Fabio Sartori se encargó del intenso papel de Adorno con unos medios que como mucho son de tenor lírico. El timbre carece de cualidades destacables y en la emisión de los agudos la cabeza parece a punto de explotarle, ya que ignora el giro correcto hacia la máscara. Tampoco resulta solvente en las dinámicas suaves, pero tiene cierta idea del canto y se le puede escuchar dentro de una rutina anónima a la que tampoco ayuda nada su nula presencia escénica. Su actuación se limitó a extender su brazo derecho en los momentos enfáticos, sin tener luego mucha idea de cuándo volver a dejarlo caído. No se puede ser optimista sobre el desarrollo futuro de su carrera si sigue en este repertorio.
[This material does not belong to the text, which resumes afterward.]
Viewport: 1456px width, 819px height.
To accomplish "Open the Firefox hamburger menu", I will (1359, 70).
Apreciable el Albiani - estupendo personaje que cantaron en algún momento grandes Bocanegras - de Massimo Cavalletti. Voz de barítono lírico, nítida y bien emitida, debe cuidar más el registro superior, pues parece frágil. Aunque no convencieron determinados momentos en los que exacerbó la dicción sin conseguir un verdadero acento agresivo, su interpretación fue plausible.
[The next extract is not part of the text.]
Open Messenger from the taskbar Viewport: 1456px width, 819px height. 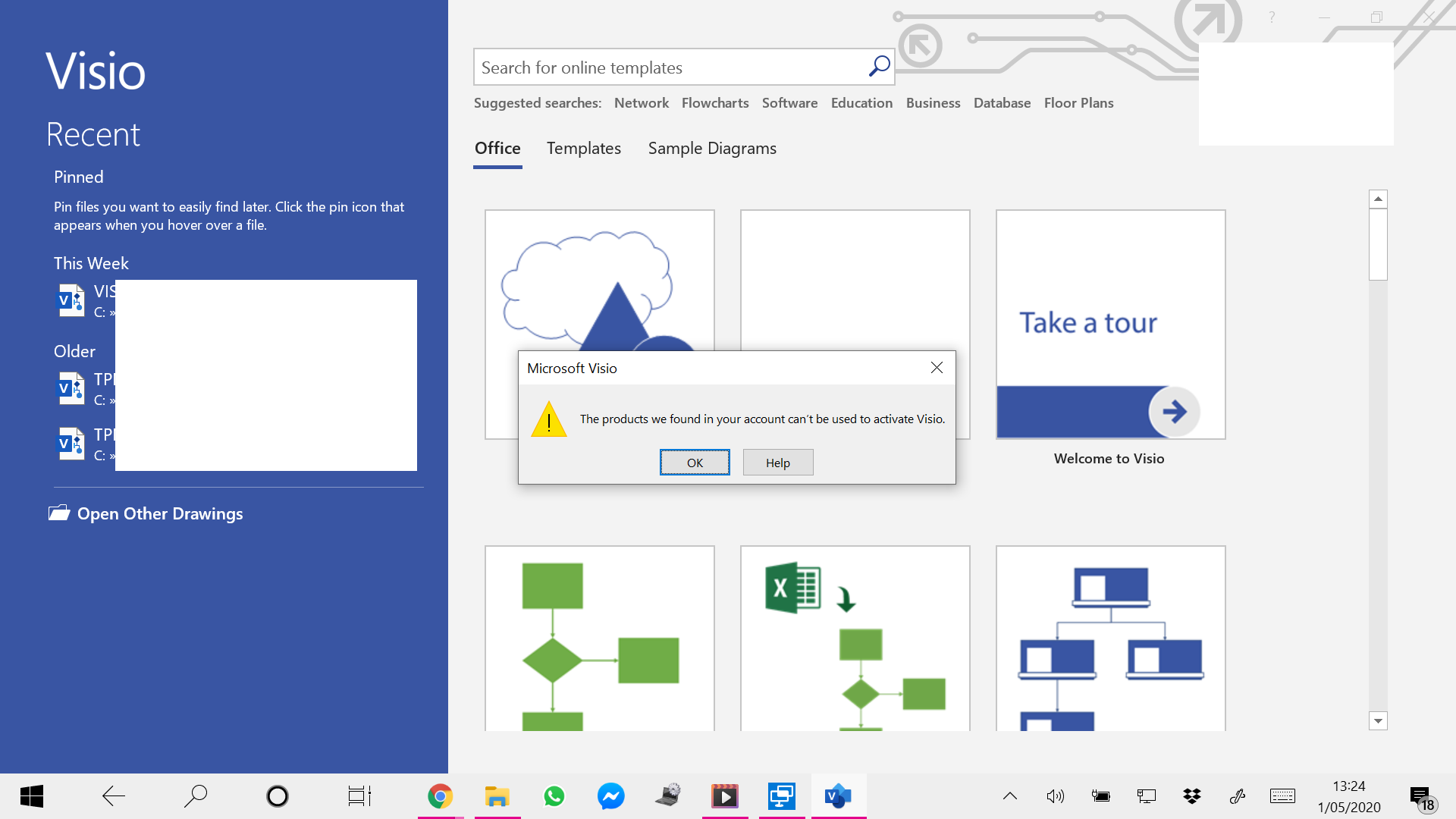tap(610, 796)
Se volvió a confirmar la falta de interés de Daniel Barenboim hacia este repertorio. La orquesta mostró el sonido oscuro y un poco confuso que caracteriza al director argentino. Los tempi elegidos fueron lentos y sin "presión horizontal", es decir, continuidad en las frases. Fue demoledora la indiferencia con que sonó la maravillosa melodía de "Figlia, a tal nome", además casi irreconocible por caída y plomiza. Los pasajes dramáticos los solventó con sus habituales formas expeditivas cuando hace ópera italiana, más basadas en volumen de metales y percusión que en slancio y convicción. Al comienzo del segundo Acto un sector del loggione aprovechó para abuchearlo, algo que no sabemos si se repitió durante los saludos finales, por cortarse la retransmisión antes de que apareciera en escena. Quien no se libró de las protestas fue Furlanetto, lo que parece un poco excesivo teniendo en cuenta la categoría de los bajos que se escuchan actualmente.

El coro mostró alguna estridencia en los tenores, pero sigue siendo una garantía en Verdi por la fuerza y amplitud.
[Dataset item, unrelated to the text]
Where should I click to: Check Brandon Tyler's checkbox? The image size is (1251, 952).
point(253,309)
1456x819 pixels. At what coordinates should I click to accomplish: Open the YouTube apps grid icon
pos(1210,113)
La nueva producción de La Scala - convencional y con una dirección de actores discreta - pasó sin pena ni gloria a pesar de los lujosos vestuarios.

Una noche, por tanto, que únicamente habrá satisfecho a los interesados en escuchar a Plácido Domingo. Los aficionados que quisieran escuchar también a Verdi tienen motivos para mostrarse apáticos ante una clase de espectáculo que sólo contribuye a elevar el ego del divo. Mientras, el nivel del canto sigue descendiendo entre aplausos y publicidad.

7 comentarios:

Mónica dijo...

No, si te acabará gustando, ya verás... :-D

Papagena dijo...

Si me dicen hace cinco minutos que me vas a emocionar TÚ a MÍ hablando de Plácido...

... pues me he emocionado. Ahhhh...

Supongo que ahora te arrepientes de no haber comprado entrada para verlo en Madrid :P

Besos ;)

Gino dijo...

No; no me arrepiento de no gastarme una pasta en un pasaje de AVE y una entrada para ver algo así.

Ahora, si me los regalan y además añaden una cena en el Kabuki Wellington, pues voy encantado.

Bss.

Francesco Benucci dijo...

este es el video completo de los aplausos del 29 de abril. yo fuy solo al estreno el 16 y al principio del I acto despues del prologo empezamos a abuchear el maestro Barenboim, contestaciones que se repitieron por supuesto al final de la noche...y no fueron las unicas dos noches malas para mister B...
http://www.youtube.com/watch?v=yr0e2HVQez8

Beren dijo...

Gino, mucho Domingo en tu blog...

La conjunción de características en Domingo es verdaderamente única. Sólo puedo decir que me maravilla cómo afronta con tanta valentía papeles dramáticoas que liquidan a cualquier otro con una voz de base lírica como la suya.

Un saludo

Fledermaus dijo...

Magnífica y valiente valoración.
Me gustaría conocer su opinión sobre el Boccanegra de Cappuccilli.
Un saludo y gracias.

Gino dijo...

Pues mi estimada Fledermaus, yo aprecio mucho el Boccanegra de Cappuccilli, siempre que hablemos del Boccanegra de Cappuccilli y Abbado. Cuando este hombre iba a su aire convencía bastante menos.